Success of the postoperative 131I therapy in young Belarusian patients with differentiated thyroid cancer after Chernobyl depends on the radiation absorbed dose to the blood and the thyroglobulin level

Heribert Hänscheid, Frederik Anton Verburg, Johannes Biko, Stefanie Diessl, Yuri E Demidchik, Valentina Drozd, Christoph Reiners
European Journal of Nuclear Medicine and Molecular Imaging 2011, 38 (7): 1296-302

PURPOSE: Differentiated thyroid carcinoma (DTC) in children and young adults is rare but often aggressive and in an advanced stage at diagnosis. In a cohort of young Belarusian patients with advanced DTC after Chernobyl we retrospectively studied parameters influencing the success of the postoperative (131)I therapy.

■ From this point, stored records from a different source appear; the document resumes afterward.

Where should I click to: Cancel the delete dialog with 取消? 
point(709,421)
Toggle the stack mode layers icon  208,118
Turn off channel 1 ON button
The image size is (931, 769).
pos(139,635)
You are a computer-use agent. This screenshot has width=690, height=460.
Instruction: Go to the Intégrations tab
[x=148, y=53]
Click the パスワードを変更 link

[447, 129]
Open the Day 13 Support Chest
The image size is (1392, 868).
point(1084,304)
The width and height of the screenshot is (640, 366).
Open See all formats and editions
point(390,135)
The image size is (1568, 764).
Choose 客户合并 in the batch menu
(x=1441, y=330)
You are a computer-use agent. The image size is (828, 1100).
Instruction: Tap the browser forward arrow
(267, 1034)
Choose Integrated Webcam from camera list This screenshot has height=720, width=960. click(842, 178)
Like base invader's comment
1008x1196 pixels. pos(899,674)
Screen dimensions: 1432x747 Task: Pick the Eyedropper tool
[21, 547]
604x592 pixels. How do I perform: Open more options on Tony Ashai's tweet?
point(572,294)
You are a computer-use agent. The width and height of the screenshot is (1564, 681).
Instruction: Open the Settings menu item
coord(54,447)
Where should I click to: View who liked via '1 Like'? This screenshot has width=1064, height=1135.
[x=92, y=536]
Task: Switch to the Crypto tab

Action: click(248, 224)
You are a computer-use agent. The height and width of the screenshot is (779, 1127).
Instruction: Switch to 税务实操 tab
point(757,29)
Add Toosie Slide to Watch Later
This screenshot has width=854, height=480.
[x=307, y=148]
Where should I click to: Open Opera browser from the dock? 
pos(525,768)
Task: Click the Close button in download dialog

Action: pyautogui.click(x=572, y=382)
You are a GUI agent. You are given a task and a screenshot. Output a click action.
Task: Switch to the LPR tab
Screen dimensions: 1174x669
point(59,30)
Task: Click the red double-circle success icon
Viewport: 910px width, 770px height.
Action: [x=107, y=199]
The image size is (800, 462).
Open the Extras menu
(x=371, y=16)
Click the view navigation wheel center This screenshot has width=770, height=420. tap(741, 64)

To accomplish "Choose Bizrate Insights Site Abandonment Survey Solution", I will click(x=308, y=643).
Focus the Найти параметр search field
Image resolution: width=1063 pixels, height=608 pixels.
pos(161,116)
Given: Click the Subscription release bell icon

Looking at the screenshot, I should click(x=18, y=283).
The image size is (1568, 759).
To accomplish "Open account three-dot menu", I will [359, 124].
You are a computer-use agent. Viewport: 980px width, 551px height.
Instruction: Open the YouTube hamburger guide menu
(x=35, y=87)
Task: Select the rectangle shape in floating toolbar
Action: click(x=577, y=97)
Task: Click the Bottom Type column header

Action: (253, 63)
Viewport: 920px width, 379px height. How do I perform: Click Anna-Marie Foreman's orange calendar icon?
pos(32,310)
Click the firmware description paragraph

METHODS: Included in the study were 136 patients (83 female, 53 male; median age 14.3 years, range 9.4-22.8 years) who had had total thyroidectomy in Belarus and subsequent (131)I therapy and follow-up in Germany. Of the 136 patients, 34 were classified as M1 and 102 as M0 (N0 1, N1 101). The median weight-adjusted (131)I activity administered after thyroid hormone withdrawal was 52 MBq/kg (range 24-74 MBq/kg). TNM stage, gender, administered activity, whole-body residence time and blood dose during ablation, Tg and TSH levels, date, and age at time of treatment were tested for their effect on the rate of complete remission (CR). CR was defined as a negative scan and a stimulated Tg level of <1 ng/ml at follow-up.

RESULTS: CR was observed in 1 of 34 M1 and in 51 of 102 M0 patients after the first treatment. Multivariate analysis in the M0 group identified the Tg level (P < 0.0001 for log(Tg)) and the radiation absorbed dose to the blood (P < 0.001) as independent determinants; all other parameters were unimportant (P > 0.3). The regression model was able to correctly predict CR in 82 of 102 patients (80.4%).

CONCLUSION: In children and young adults with advanced DTC, the rate of CR after postoperative (131)I therapy is dependent on the preablative Tg level and the radiation absorbed dose to the blood. Though the present results must be confirmed in a prospective study, they imply that preablative dosimetry may improve rates of CR.